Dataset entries

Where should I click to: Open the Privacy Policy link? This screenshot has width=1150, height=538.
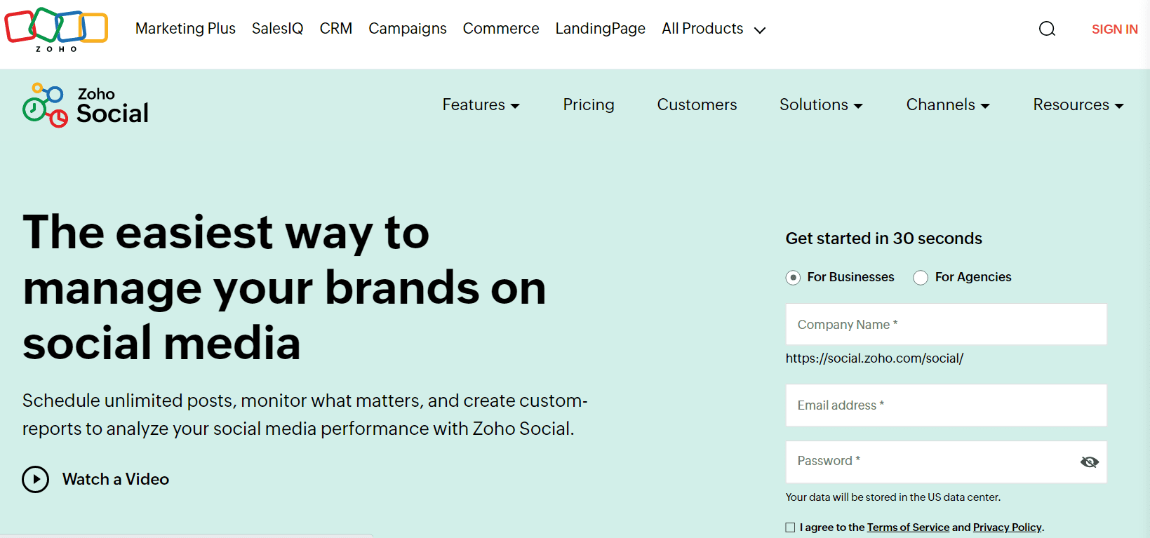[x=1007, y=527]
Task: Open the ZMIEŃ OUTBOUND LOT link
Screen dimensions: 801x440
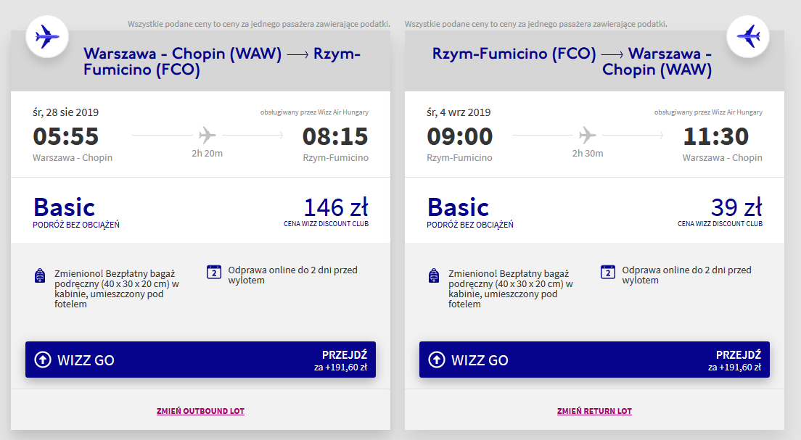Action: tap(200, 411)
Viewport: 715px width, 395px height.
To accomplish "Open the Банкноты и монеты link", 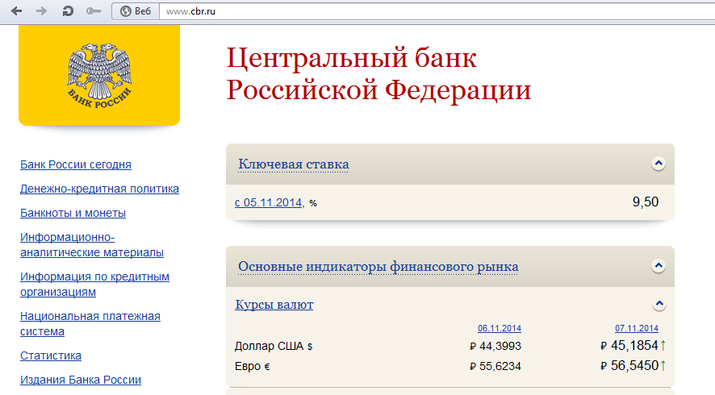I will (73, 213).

What you need to do = How many lines of the material contain the string "height"? Case counts, so reply with the number alone.

Correct result = 2